START Data for this task
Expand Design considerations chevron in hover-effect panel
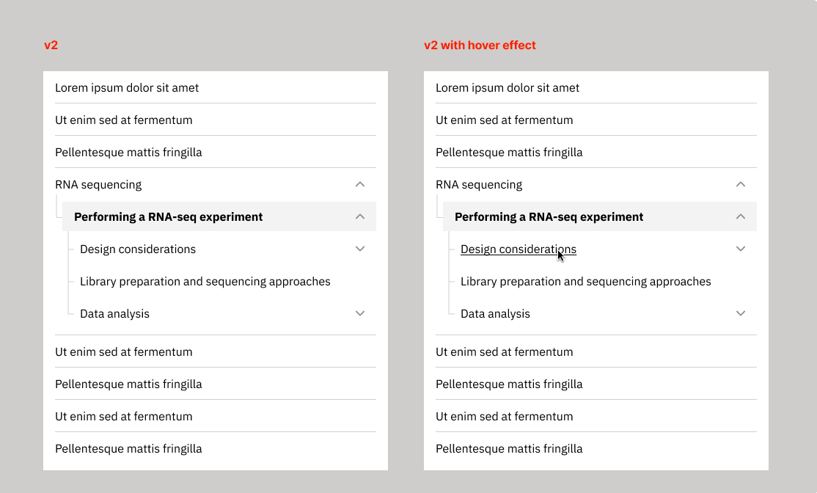This screenshot has width=817, height=493. click(x=741, y=249)
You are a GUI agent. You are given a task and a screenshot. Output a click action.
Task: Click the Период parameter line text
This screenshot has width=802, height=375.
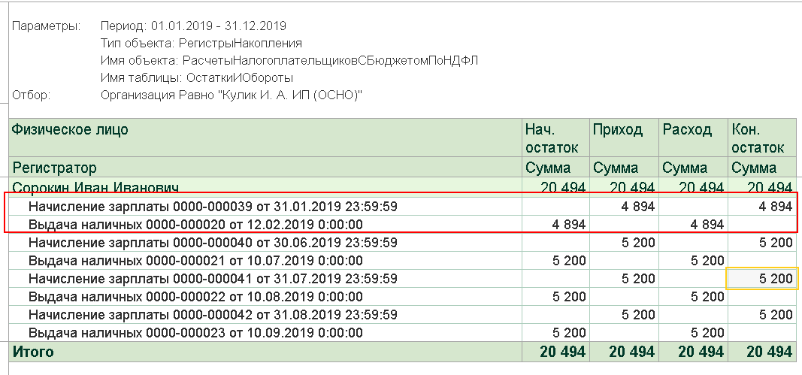193,26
END Data for this task
(Assigned task)
Nothing but the lines from the line containing "Task: Click the Период parameter line text" through the last line of the records above is to be extracted, exactly and with no pictures.

(Response box)
Task: Click the Период parameter line text
This screenshot has width=802, height=375.
193,26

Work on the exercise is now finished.